**SOURCE MATERIAL**
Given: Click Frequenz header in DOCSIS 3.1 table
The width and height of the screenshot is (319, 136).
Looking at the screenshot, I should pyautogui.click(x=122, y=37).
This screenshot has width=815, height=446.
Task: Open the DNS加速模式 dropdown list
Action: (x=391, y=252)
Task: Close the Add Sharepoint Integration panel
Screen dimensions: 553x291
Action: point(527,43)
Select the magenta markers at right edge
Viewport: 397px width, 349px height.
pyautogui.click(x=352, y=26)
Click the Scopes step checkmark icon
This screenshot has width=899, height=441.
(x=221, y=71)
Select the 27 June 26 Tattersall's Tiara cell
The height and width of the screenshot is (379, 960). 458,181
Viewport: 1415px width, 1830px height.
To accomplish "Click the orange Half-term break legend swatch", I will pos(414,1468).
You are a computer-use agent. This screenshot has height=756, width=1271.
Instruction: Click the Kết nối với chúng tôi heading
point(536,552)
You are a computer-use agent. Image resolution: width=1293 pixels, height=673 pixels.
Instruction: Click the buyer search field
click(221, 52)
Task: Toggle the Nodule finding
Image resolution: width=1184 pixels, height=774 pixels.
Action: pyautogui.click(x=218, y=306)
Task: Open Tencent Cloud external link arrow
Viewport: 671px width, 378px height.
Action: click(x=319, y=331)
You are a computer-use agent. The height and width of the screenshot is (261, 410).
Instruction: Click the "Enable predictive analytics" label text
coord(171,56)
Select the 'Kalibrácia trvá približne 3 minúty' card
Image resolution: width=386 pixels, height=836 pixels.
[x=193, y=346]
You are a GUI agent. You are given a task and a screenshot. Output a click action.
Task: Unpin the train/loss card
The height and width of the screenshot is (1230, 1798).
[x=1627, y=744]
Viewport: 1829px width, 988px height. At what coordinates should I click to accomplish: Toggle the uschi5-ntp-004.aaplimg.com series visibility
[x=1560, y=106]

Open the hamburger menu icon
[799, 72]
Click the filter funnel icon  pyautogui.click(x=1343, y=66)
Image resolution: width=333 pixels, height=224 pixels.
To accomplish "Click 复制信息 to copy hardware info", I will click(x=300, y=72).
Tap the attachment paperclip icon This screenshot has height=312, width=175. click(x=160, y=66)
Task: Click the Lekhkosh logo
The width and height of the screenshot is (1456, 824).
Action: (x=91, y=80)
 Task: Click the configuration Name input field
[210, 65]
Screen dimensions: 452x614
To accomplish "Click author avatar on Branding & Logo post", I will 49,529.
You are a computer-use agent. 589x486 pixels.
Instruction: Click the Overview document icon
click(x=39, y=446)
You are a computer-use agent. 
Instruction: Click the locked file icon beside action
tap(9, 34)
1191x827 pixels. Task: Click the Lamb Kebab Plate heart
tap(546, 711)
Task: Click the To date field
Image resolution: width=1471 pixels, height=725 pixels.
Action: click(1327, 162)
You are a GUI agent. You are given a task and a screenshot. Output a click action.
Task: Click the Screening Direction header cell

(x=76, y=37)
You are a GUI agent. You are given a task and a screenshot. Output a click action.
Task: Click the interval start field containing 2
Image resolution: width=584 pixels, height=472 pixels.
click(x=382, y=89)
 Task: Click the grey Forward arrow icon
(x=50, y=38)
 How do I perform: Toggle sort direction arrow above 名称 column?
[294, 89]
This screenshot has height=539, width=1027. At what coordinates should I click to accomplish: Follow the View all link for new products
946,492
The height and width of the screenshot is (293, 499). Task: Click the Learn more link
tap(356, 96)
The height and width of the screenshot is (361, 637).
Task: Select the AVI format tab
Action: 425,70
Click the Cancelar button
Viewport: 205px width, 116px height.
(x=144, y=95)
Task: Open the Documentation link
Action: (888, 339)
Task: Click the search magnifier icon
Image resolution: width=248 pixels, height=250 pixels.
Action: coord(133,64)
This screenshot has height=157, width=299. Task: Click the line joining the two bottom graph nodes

**TASK DIRECTIONS**
Please render all of the material above as a Markdown table with a Row column holding the row number and a Line column holding each line, leaving out blank lines.

**ANSWER**
| Row | Line |
|---|---|
| 1 | Given: Click Frequenz header in DOCSIS 3.1 table |
| 2 | The width and height of the screenshot is (319, 136). |
| 3 | Looking at the screenshot, I should pyautogui.click(x=122, y=37). |
| 4 | This screenshot has width=815, height=446. |
| 5 | Task: Open the DNS加速模式 dropdown list |
| 6 | Action: (x=391, y=252) |
| 7 | Task: Close the Add Sharepoint Integration panel |
| 8 | Screen dimensions: 553x291 |
| 9 | Action: point(527,43) |
| 10 | Select the magenta markers at right edge |
| 11 | Viewport: 397px width, 349px height. |
| 12 | pyautogui.click(x=352, y=26) |
| 13 | Click the Scopes step checkmark icon |
| 14 | This screenshot has width=899, height=441. |
| 15 | (x=221, y=71) |
| 16 | Select the 27 June 26 Tattersall's Tiara cell |
| 17 | The height and width of the screenshot is (379, 960). 458,181 |
| 18 | Viewport: 1415px width, 1830px height. |
| 19 | To accomplish "Click the orange Half-term break legend swatch", I will pos(414,1468). |
| 20 | You are a computer-use agent. This screenshot has height=756, width=1271. |
| 21 | Instruction: Click the Kết nối với chúng tôi heading |
| 22 | point(536,552) |
| 23 | You are a computer-use agent. Image resolution: width=1293 pixels, height=673 pixels. |
| 24 | Instruction: Click the buyer search field |
| 25 | click(221, 52) |
| 26 | Task: Toggle the Nodule finding |
| 27 | Image resolution: width=1184 pixels, height=774 pixels. |
| 28 | Action: pyautogui.click(x=218, y=306) |
| 29 | Task: Open Tencent Cloud external link arrow |
| 30 | Viewport: 671px width, 378px height. |
| 31 | Action: click(x=319, y=331) |
| 32 | You are a computer-use agent. The height and width of the screenshot is (261, 410). |
| 33 | Instruction: Click the "Enable predictive analytics" label text |
| 34 | coord(171,56) |
| 35 | Select the 'Kalibrácia trvá približne 3 minúty' card |
| 36 | Image resolution: width=386 pixels, height=836 pixels. |
| 37 | [x=193, y=346] |
| 38 | You are a GUI agent. You are given a task and a screenshot. Output a click action. |
| 39 | Task: Unpin the train/loss card |
| 40 | The height and width of the screenshot is (1230, 1798). |
| 41 | [x=1627, y=744] |
| 42 | Viewport: 1829px width, 988px height. At what coordinates should I click to accomplish: Toggle the uschi5-ntp-004.aaplimg.com series visibility |
| 43 | [x=1560, y=106] |
| 44 | Open the hamburger menu icon |
| 45 | [799, 72] |
| 46 | Click the filter funnel icon  pyautogui.click(x=1343, y=66) |
| 47 | Image resolution: width=333 pixels, height=224 pixels. |
| 48 | To accomplish "Click 复制信息 to copy hardware info", I will click(x=300, y=72). |
| 49 | Tap the attachment paperclip icon This screenshot has height=312, width=175. click(x=160, y=66) |
| 50 | Task: Click the Lekhkosh logo |
| 51 | The width and height of the screenshot is (1456, 824). |
| 52 | Action: (x=91, y=80) |
| 53 |  Task: Click the configuration Name input field |
| 54 | [210, 65] |
| 55 | Screen dimensions: 452x614 |
| 56 | To accomplish "Click author avatar on Branding & Logo post", I will 49,529. |
| 57 | You are a computer-use agent. 589x486 pixels. |
| 58 | Instruction: Click the Overview document icon |
| 59 | click(x=39, y=446) |
| 60 | You are a computer-use agent.  |
| 61 | Instruction: Click the locked file icon beside action |
| 62 | tap(9, 34) |
| 63 | 1191x827 pixels. Task: Click the Lamb Kebab Plate heart |
| 64 | tap(546, 711) |
| 65 | Task: Click the To date field |
| 66 | Image resolution: width=1471 pixels, height=725 pixels. |
| 67 | Action: click(1327, 162) |
| 68 | You are a GUI agent. You are given a task and a screenshot. Output a click action. |
| 69 | Task: Click the Screening Direction header cell |
| 70 | (x=76, y=37) |
| 71 | You are a GUI agent. You are given a task and a screenshot. Output a click action. |
| 72 | Task: Click the interval start field containing 2 |
| 73 | Image resolution: width=584 pixels, height=472 pixels. |
| 74 | click(x=382, y=89) |
| 75 |  Task: Click the grey Forward arrow icon |
| 76 | (x=50, y=38) |
| 77 |  How do I perform: Toggle sort direction arrow above 名称 column? |
| 78 | [294, 89] |
| 79 | This screenshot has height=539, width=1027. At what coordinates should I click to accomplish: Follow the View all link for new products |
| 80 | 946,492 |
| 81 | The height and width of the screenshot is (293, 499). Task: Click the Learn more link |
| 82 | tap(356, 96) |
| 83 | The height and width of the screenshot is (361, 637). |
| 84 | Task: Select the AVI format tab |
| 85 | Action: 425,70 |
| 86 | Click the Cancelar button |
| 87 | Viewport: 205px width, 116px height. |
| 88 | (x=144, y=95) |
| 89 | Task: Open the Documentation link |
| 90 | Action: (888, 339) |
| 91 | Task: Click the search magnifier icon |
| 92 | Image resolution: width=248 pixels, height=250 pixels. |
| 93 | Action: coord(133,64) |
| 94 | This screenshot has height=157, width=299. Task: Click the line joining the two bottom graph nodes |